--- Required action ---
All records should be reproduced verbatim.

--- Exercise materials ---
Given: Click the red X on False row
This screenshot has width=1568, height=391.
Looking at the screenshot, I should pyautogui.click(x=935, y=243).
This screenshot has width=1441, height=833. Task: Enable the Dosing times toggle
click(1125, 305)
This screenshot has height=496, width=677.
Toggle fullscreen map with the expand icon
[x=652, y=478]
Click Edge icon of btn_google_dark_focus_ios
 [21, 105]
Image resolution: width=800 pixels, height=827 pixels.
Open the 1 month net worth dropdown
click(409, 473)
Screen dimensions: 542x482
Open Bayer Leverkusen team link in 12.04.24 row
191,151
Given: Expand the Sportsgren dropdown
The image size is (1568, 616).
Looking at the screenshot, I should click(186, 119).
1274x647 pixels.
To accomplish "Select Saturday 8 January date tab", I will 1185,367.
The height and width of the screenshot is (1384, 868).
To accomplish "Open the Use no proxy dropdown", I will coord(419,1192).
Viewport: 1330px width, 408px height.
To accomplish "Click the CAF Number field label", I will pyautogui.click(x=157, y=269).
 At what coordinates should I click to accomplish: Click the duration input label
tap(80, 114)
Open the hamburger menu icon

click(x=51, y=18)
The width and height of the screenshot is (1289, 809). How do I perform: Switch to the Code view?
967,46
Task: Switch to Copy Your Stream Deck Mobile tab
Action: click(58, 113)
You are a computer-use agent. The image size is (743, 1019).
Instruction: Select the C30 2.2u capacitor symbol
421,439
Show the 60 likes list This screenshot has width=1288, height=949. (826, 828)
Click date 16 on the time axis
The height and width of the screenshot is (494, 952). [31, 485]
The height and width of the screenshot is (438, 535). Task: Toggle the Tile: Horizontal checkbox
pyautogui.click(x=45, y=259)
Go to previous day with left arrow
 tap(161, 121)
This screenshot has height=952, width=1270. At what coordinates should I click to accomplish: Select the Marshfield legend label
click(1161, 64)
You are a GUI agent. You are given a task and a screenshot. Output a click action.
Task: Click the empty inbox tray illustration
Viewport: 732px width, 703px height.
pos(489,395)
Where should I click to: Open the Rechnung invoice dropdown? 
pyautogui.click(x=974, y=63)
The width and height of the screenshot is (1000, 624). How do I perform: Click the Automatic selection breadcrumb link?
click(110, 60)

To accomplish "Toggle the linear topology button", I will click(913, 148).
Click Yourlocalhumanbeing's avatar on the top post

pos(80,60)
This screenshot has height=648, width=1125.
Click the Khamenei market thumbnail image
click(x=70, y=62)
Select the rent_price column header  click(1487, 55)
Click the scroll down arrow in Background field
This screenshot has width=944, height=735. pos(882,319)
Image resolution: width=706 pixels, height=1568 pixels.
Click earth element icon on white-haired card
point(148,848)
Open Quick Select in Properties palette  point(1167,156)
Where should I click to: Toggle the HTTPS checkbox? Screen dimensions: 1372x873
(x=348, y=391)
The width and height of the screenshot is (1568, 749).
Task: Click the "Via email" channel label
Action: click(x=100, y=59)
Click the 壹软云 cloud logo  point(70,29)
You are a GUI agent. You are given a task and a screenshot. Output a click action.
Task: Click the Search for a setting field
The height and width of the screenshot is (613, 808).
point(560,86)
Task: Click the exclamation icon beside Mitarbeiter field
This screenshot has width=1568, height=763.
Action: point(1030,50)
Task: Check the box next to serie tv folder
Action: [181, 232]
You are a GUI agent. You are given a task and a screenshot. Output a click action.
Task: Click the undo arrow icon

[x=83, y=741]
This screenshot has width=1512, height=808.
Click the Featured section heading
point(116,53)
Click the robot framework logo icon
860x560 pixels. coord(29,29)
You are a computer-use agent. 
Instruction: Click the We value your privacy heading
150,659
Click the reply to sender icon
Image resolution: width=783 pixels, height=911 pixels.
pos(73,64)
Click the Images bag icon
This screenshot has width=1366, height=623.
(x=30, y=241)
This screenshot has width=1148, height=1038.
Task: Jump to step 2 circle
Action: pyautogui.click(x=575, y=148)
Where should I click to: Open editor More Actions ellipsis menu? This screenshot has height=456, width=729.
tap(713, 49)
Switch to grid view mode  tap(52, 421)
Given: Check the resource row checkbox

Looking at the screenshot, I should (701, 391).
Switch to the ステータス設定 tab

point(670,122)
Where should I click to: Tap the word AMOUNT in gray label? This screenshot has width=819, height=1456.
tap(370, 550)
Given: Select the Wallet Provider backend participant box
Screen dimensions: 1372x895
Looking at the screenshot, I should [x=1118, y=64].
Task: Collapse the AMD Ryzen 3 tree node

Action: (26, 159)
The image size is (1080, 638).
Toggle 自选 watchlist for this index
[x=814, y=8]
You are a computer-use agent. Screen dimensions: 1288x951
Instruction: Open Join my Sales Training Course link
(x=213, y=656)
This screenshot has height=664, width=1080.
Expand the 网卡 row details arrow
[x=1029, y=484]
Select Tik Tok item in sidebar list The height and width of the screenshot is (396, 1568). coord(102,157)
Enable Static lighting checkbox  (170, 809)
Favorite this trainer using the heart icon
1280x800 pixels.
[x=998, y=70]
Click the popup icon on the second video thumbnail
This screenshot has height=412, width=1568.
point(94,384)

--- Solution ---
Given: Click the red X on False row
This screenshot has width=1568, height=391.
Looking at the screenshot, I should pyautogui.click(x=935, y=243).
This screenshot has width=1441, height=833. Task: Enable the Dosing times toggle
click(1125, 305)
This screenshot has height=496, width=677.
Toggle fullscreen map with the expand icon
[x=652, y=478]
Click Edge icon of btn_google_dark_focus_ios
 [21, 105]
Image resolution: width=800 pixels, height=827 pixels.
Open the 1 month net worth dropdown
click(409, 473)
Screen dimensions: 542x482
Open Bayer Leverkusen team link in 12.04.24 row
191,151
Given: Expand the Sportsgren dropdown
The image size is (1568, 616).
Looking at the screenshot, I should click(186, 119).
1274x647 pixels.
To accomplish "Select Saturday 8 January date tab", I will 1185,367.
The height and width of the screenshot is (1384, 868).
To accomplish "Open the Use no proxy dropdown", I will coord(419,1192).
Viewport: 1330px width, 408px height.
To accomplish "Click the CAF Number field label", I will pyautogui.click(x=157, y=269).
 At what coordinates should I click to accomplish: Click the duration input label
tap(80, 114)
Open the hamburger menu icon

click(x=51, y=18)
The width and height of the screenshot is (1289, 809). How do I perform: Switch to the Code view?
967,46
Task: Switch to Copy Your Stream Deck Mobile tab
Action: click(58, 113)
You are a computer-use agent. The image size is (743, 1019).
Instruction: Select the C30 2.2u capacitor symbol
421,439
Show the 60 likes list This screenshot has width=1288, height=949. (826, 828)
Click date 16 on the time axis
The height and width of the screenshot is (494, 952). [31, 485]
The height and width of the screenshot is (438, 535). Task: Toggle the Tile: Horizontal checkbox
pyautogui.click(x=45, y=259)
Go to previous day with left arrow
 tap(161, 121)
This screenshot has height=952, width=1270. At what coordinates should I click to accomplish: Select the Marshfield legend label
click(1161, 64)
You are a GUI agent. You are given a task and a screenshot. Output a click action.
Task: Click the empty inbox tray illustration
Viewport: 732px width, 703px height.
pos(489,395)
Where should I click to: Open the Rechnung invoice dropdown? 
pyautogui.click(x=974, y=63)
The width and height of the screenshot is (1000, 624). How do I perform: Click the Automatic selection breadcrumb link?
click(110, 60)

To accomplish "Toggle the linear topology button", I will click(913, 148).
Click Yourlocalhumanbeing's avatar on the top post

pos(80,60)
This screenshot has height=648, width=1125.
Click the Khamenei market thumbnail image
click(x=70, y=62)
Select the rent_price column header  click(1487, 55)
Click the scroll down arrow in Background field
This screenshot has width=944, height=735. pos(882,319)
Image resolution: width=706 pixels, height=1568 pixels.
Click earth element icon on white-haired card
point(148,848)
Open Quick Select in Properties palette  point(1167,156)
Where should I click to: Toggle the HTTPS checkbox? Screen dimensions: 1372x873
(x=348, y=391)
The width and height of the screenshot is (1568, 749).
Task: Click the "Via email" channel label
Action: click(x=100, y=59)
Click the 壹软云 cloud logo  point(70,29)
You are a GUI agent. You are given a task and a screenshot. Output a click action.
Task: Click the Search for a setting field
The height and width of the screenshot is (613, 808).
point(560,86)
Task: Click the exclamation icon beside Mitarbeiter field
This screenshot has width=1568, height=763.
Action: point(1030,50)
Task: Check the box next to serie tv folder
Action: [181, 232]
You are a GUI agent. You are given a task and a screenshot. Output a click action.
Task: Click the undo arrow icon

[x=83, y=741]
This screenshot has width=1512, height=808.
Click the Featured section heading
point(116,53)
Click the robot framework logo icon
860x560 pixels. coord(29,29)
You are a computer-use agent. 
Instruction: Click the We value your privacy heading
150,659
Click the reply to sender icon
Image resolution: width=783 pixels, height=911 pixels.
pos(73,64)
Click the Images bag icon
This screenshot has width=1366, height=623.
(x=30, y=241)
This screenshot has width=1148, height=1038.
Task: Jump to step 2 circle
Action: pyautogui.click(x=575, y=148)
Where should I click to: Open editor More Actions ellipsis menu? This screenshot has height=456, width=729.
tap(713, 49)
Switch to grid view mode  tap(52, 421)
Given: Check the resource row checkbox

Looking at the screenshot, I should (701, 391).
Switch to the ステータス設定 tab

point(670,122)
Where should I click to: Tap the word AMOUNT in gray label? This screenshot has width=819, height=1456.
tap(370, 550)
Given: Select the Wallet Provider backend participant box
Screen dimensions: 1372x895
Looking at the screenshot, I should [x=1118, y=64].
Task: Collapse the AMD Ryzen 3 tree node

Action: (26, 159)
The image size is (1080, 638).
Toggle 自选 watchlist for this index
[x=814, y=8]
You are a computer-use agent. Screen dimensions: 1288x951
Instruction: Open Join my Sales Training Course link
(x=213, y=656)
This screenshot has height=664, width=1080.
Expand the 网卡 row details arrow
[x=1029, y=484]
Select Tik Tok item in sidebar list The height and width of the screenshot is (396, 1568). coord(102,157)
Enable Static lighting checkbox  (170, 809)
Favorite this trainer using the heart icon
1280x800 pixels.
[x=998, y=70]
Click the popup icon on the second video thumbnail
This screenshot has height=412, width=1568.
point(94,384)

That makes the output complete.